→ **STATED EXERCISE**:
Revise the listing between the lines holding "Viewport: 679px width, 365px" and "Image resolution: width=911", inclusive, replacing "Close" with "Cancel" and keeping everything else unchanged; return only those lines.

→ **AVAILABLE DATA**:
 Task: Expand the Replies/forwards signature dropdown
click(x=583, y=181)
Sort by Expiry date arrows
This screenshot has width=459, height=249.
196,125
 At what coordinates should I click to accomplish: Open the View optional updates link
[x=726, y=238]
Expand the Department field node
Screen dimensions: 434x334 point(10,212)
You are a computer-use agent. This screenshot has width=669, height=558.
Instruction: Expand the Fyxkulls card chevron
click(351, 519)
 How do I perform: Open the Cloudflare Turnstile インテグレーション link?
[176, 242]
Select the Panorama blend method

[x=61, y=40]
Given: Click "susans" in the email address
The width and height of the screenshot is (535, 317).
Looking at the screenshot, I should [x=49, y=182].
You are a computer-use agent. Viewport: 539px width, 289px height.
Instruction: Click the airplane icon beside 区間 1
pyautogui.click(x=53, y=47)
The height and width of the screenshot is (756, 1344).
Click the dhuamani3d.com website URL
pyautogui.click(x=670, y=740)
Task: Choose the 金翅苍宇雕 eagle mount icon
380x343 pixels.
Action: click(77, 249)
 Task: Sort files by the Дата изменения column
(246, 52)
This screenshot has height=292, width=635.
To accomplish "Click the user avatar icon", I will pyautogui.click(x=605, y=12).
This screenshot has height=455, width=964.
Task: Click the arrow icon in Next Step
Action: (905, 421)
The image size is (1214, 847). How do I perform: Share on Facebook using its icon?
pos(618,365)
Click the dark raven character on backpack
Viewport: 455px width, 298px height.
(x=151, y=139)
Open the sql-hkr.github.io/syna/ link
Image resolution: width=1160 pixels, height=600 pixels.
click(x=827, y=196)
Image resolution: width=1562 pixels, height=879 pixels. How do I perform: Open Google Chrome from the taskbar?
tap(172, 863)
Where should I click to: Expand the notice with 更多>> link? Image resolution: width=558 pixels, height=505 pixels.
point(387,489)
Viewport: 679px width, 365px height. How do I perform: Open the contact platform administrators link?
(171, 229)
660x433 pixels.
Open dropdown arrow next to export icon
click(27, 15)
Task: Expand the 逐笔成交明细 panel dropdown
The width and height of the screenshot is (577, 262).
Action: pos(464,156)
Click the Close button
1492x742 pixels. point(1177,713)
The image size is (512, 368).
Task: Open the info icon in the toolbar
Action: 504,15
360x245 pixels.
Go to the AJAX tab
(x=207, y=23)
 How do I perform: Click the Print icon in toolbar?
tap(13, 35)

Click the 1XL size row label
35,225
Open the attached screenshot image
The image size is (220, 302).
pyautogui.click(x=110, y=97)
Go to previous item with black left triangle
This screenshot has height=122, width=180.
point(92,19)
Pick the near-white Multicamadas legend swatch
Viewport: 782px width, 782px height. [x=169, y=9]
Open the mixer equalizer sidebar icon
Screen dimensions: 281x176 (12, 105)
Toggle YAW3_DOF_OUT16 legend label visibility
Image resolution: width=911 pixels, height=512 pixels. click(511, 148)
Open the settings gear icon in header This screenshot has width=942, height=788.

→ **COMPLETE ANSWER**:
Viewport: 679px width, 365px height. How do I perform: Open the contact platform administrators link?
(171, 229)
660x433 pixels.
Open dropdown arrow next to export icon
click(27, 15)
Task: Expand the 逐笔成交明细 panel dropdown
The width and height of the screenshot is (577, 262).
Action: pos(464,156)
Click the Cancel button
1492x742 pixels. point(1177,713)
The image size is (512, 368).
Task: Open the info icon in the toolbar
Action: 504,15
360x245 pixels.
Go to the AJAX tab
(x=207, y=23)
 How do I perform: Click the Print icon in toolbar?
tap(13, 35)

Click the 1XL size row label
35,225
Open the attached screenshot image
The image size is (220, 302).
pyautogui.click(x=110, y=97)
Go to previous item with black left triangle
This screenshot has height=122, width=180.
point(92,19)
Pick the near-white Multicamadas legend swatch
Viewport: 782px width, 782px height. [x=169, y=9]
Open the mixer equalizer sidebar icon
Screen dimensions: 281x176 (12, 105)
Toggle YAW3_DOF_OUT16 legend label visibility
Image resolution: width=911 pixels, height=512 pixels. click(511, 148)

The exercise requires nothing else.